Directions for this task
Leave out any picture and return the remaining listing below exactly as given.

Input for this task
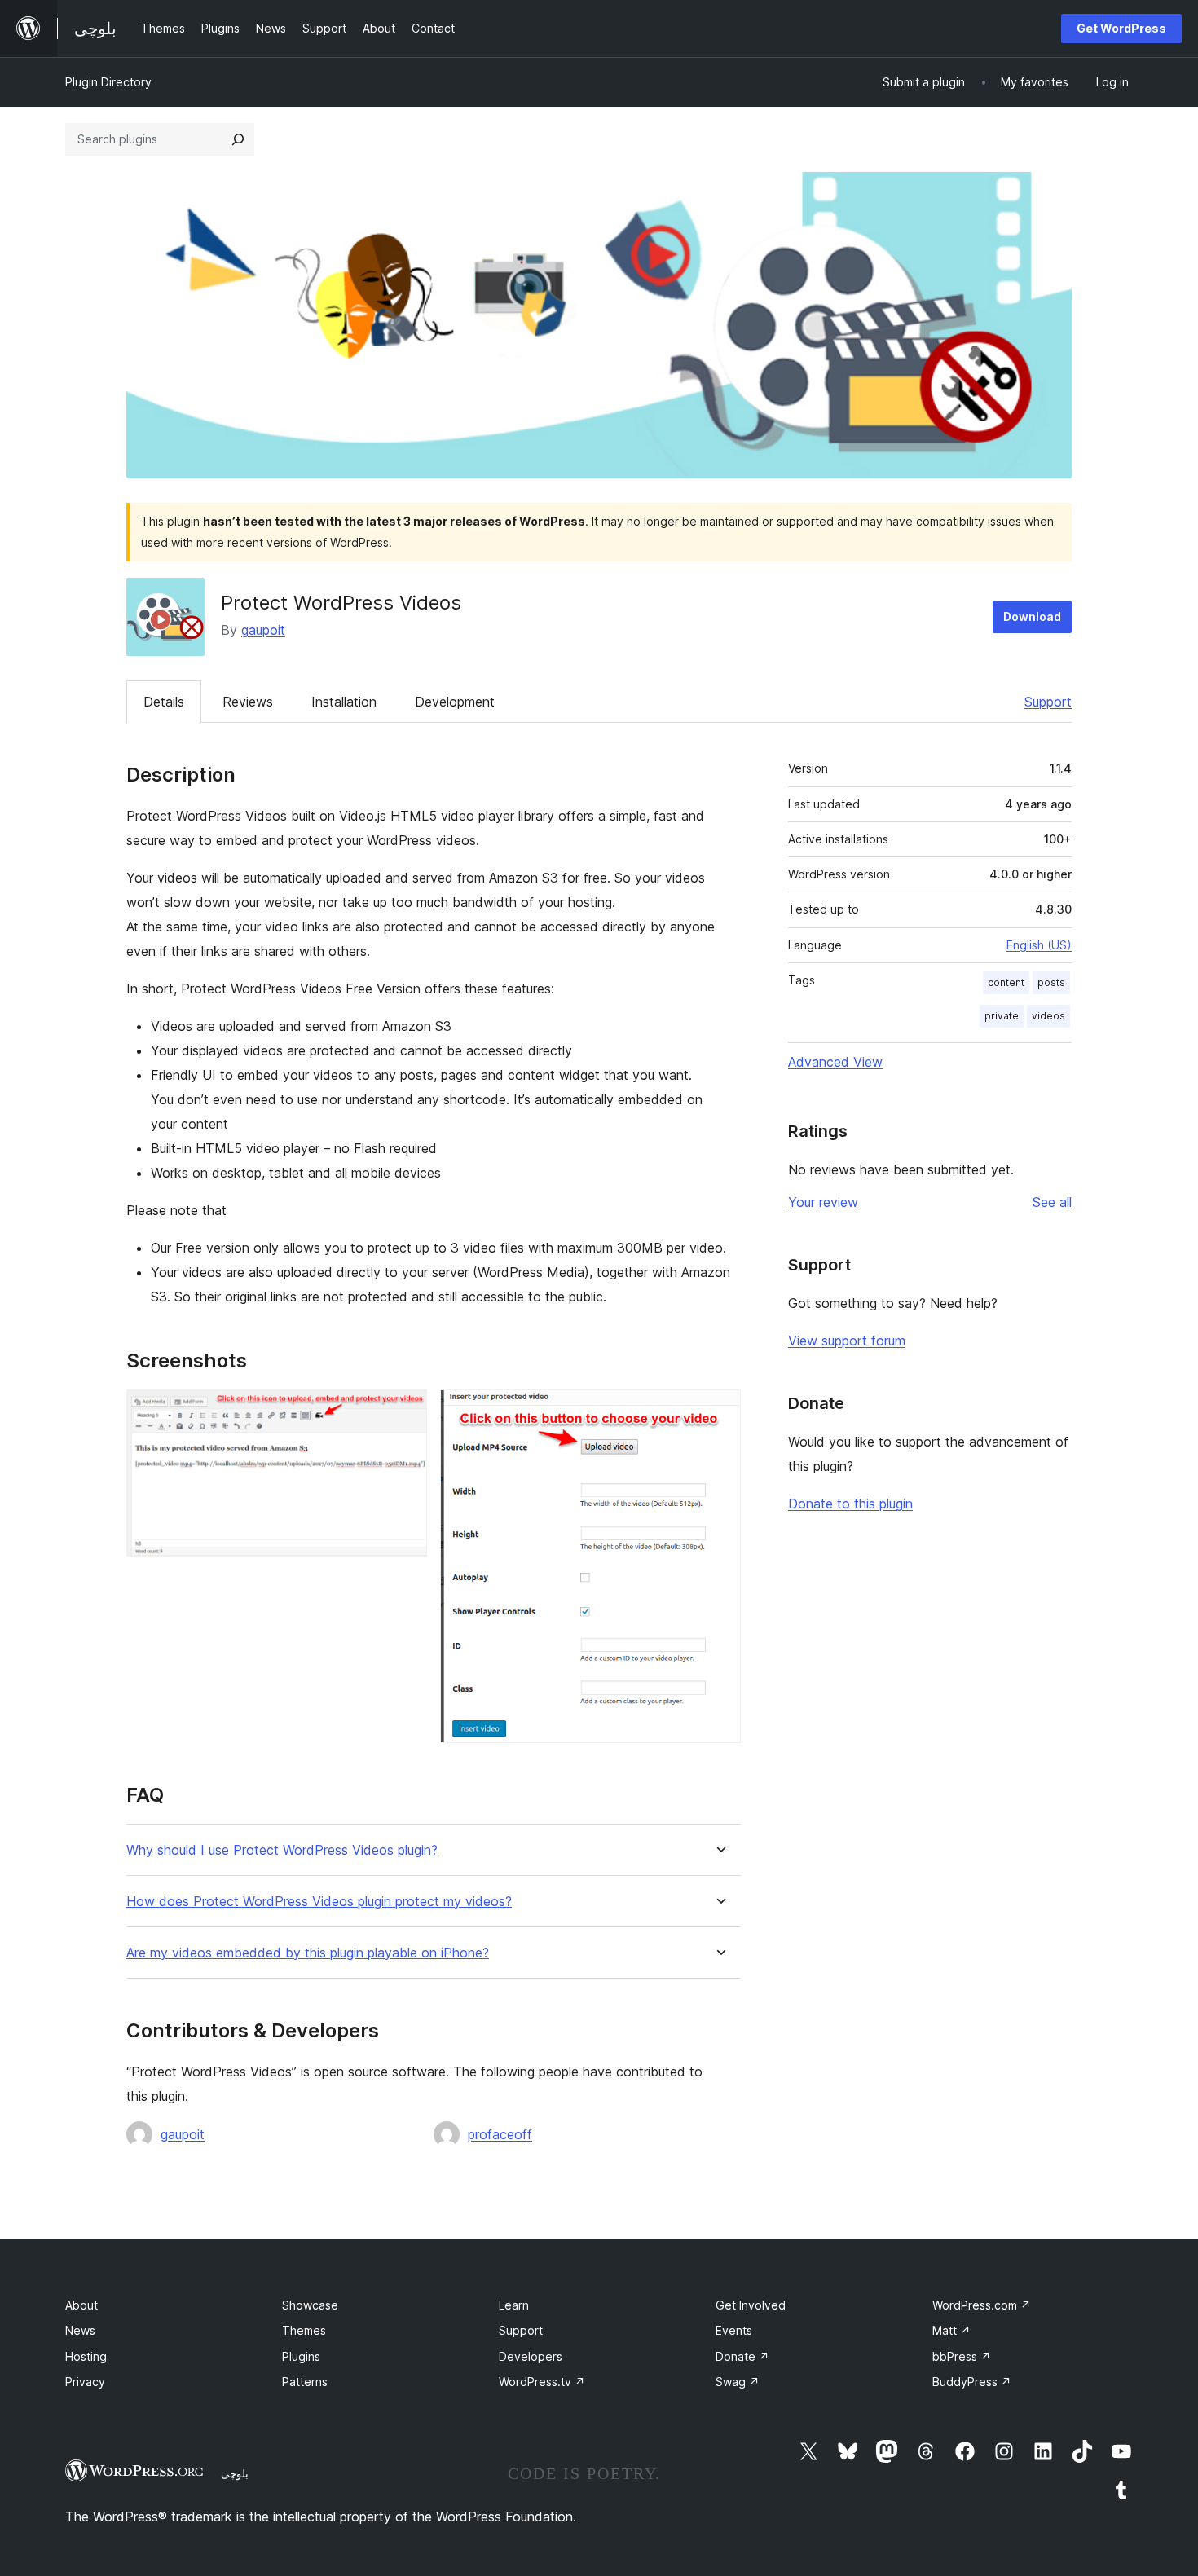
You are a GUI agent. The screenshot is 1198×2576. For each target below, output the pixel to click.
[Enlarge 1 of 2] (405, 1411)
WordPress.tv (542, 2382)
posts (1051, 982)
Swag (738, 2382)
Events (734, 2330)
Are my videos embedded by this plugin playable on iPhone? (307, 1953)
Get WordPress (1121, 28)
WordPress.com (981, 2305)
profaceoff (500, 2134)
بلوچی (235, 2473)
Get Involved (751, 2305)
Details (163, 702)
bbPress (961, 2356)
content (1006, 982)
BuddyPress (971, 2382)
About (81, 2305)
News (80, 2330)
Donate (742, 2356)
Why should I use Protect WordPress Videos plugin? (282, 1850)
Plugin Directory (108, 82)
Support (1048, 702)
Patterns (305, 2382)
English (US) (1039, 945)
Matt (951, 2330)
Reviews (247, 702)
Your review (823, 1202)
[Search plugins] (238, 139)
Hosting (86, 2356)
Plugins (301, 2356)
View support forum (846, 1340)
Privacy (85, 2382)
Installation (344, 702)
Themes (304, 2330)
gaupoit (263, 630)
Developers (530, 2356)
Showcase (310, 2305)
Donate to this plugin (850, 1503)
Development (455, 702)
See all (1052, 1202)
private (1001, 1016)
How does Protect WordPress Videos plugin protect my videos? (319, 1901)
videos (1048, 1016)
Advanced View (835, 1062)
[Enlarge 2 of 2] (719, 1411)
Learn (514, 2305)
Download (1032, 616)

Answer box
You are a GUI agent. The screenshot is 1198×2576. For each target below, output the pixel to click.
[Enlarge 1 of 2] (405, 1411)
WordPress.tv (542, 2382)
posts (1051, 982)
Swag (738, 2382)
Events (734, 2330)
Are my videos embedded by this plugin playable on iPhone? (307, 1953)
Get WordPress (1121, 28)
WordPress.com (981, 2305)
profaceoff (500, 2134)
بلوچی (235, 2473)
Get Involved (751, 2305)
Details (163, 702)
bbPress (961, 2356)
content (1006, 982)
BuddyPress (971, 2382)
About (81, 2305)
News (80, 2330)
Donate (742, 2356)
Why should I use Protect WordPress Videos plugin? (282, 1850)
Plugin Directory (108, 82)
Support (1048, 702)
Patterns (305, 2382)
English (US) (1039, 945)
Matt (951, 2330)
Reviews (247, 702)
Your review (823, 1202)
[Search plugins] (238, 139)
Hosting (86, 2356)
Plugins (301, 2356)
View support forum (846, 1340)
Privacy (85, 2382)
Installation (344, 702)
Themes (304, 2330)
gaupoit (263, 630)
Developers (530, 2356)
Showcase (310, 2305)
Donate to this plugin (850, 1503)
Development (455, 702)
See all (1052, 1202)
private (1001, 1016)
How does Protect WordPress Videos plugin protect my videos? (319, 1901)
videos (1048, 1016)
Advanced View (835, 1062)
[Enlarge 2 of 2] (719, 1411)
Learn (514, 2305)
Download (1032, 616)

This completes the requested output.